Please copy out each of the items below word for word.

━━━━━ EXERCISE DATA ━━━━━

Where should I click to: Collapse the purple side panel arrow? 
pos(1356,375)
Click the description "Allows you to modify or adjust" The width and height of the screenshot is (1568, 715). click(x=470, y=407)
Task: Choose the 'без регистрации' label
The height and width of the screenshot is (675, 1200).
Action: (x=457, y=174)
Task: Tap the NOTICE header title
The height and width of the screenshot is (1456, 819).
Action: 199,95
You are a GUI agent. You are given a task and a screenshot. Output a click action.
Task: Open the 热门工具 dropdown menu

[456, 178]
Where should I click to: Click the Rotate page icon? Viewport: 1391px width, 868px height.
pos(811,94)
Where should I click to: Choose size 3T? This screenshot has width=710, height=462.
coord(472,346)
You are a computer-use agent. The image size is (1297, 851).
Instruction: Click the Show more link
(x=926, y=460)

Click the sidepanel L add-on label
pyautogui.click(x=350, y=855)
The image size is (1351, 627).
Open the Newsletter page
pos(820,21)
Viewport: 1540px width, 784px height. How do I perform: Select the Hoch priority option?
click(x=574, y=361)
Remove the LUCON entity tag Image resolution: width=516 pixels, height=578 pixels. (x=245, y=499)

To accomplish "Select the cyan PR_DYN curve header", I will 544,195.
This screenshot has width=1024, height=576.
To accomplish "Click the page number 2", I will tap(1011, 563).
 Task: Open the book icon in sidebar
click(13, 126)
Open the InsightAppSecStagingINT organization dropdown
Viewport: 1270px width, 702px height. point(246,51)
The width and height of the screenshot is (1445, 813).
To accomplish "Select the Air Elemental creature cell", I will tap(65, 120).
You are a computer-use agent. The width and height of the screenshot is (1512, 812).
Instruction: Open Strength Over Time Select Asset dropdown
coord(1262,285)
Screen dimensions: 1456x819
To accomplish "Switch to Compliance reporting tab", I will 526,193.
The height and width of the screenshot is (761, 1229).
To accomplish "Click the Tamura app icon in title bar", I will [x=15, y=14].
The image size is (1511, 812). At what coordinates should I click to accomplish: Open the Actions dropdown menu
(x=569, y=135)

━━━━━

• **TASK ANSWER**:
Where should I click to: Collapse the purple side panel arrow? 
pos(1356,375)
Click the description "Allows you to modify or adjust" The width and height of the screenshot is (1568, 715). click(x=470, y=407)
Task: Choose the 'без регистрации' label
The height and width of the screenshot is (675, 1200).
Action: (x=457, y=174)
Task: Tap the NOTICE header title
The height and width of the screenshot is (1456, 819).
Action: 199,95
You are a GUI agent. You are given a task and a screenshot. Output a click action.
Task: Open the 热门工具 dropdown menu

[456, 178]
Where should I click to: Click the Rotate page icon? Viewport: 1391px width, 868px height.
pos(811,94)
Where should I click to: Choose size 3T? This screenshot has width=710, height=462.
coord(472,346)
You are a computer-use agent. The image size is (1297, 851).
Instruction: Click the Show more link
(x=926, y=460)

Click the sidepanel L add-on label
pyautogui.click(x=350, y=855)
The image size is (1351, 627).
Open the Newsletter page
pos(820,21)
Viewport: 1540px width, 784px height. How do I perform: Select the Hoch priority option?
click(x=574, y=361)
Remove the LUCON entity tag Image resolution: width=516 pixels, height=578 pixels. (x=245, y=499)

To accomplish "Select the cyan PR_DYN curve header", I will 544,195.
This screenshot has width=1024, height=576.
To accomplish "Click the page number 2", I will tap(1011, 563).
 Task: Open the book icon in sidebar
click(13, 126)
Open the InsightAppSecStagingINT organization dropdown
Viewport: 1270px width, 702px height. point(246,51)
The width and height of the screenshot is (1445, 813).
To accomplish "Select the Air Elemental creature cell", I will tap(65, 120).
You are a computer-use agent. The width and height of the screenshot is (1512, 812).
Instruction: Open Strength Over Time Select Asset dropdown
coord(1262,285)
Screen dimensions: 1456x819
To accomplish "Switch to Compliance reporting tab", I will 526,193.
The height and width of the screenshot is (761, 1229).
To accomplish "Click the Tamura app icon in title bar", I will [x=15, y=14].
The image size is (1511, 812). At what coordinates should I click to accomplish: Open the Actions dropdown menu
(x=569, y=135)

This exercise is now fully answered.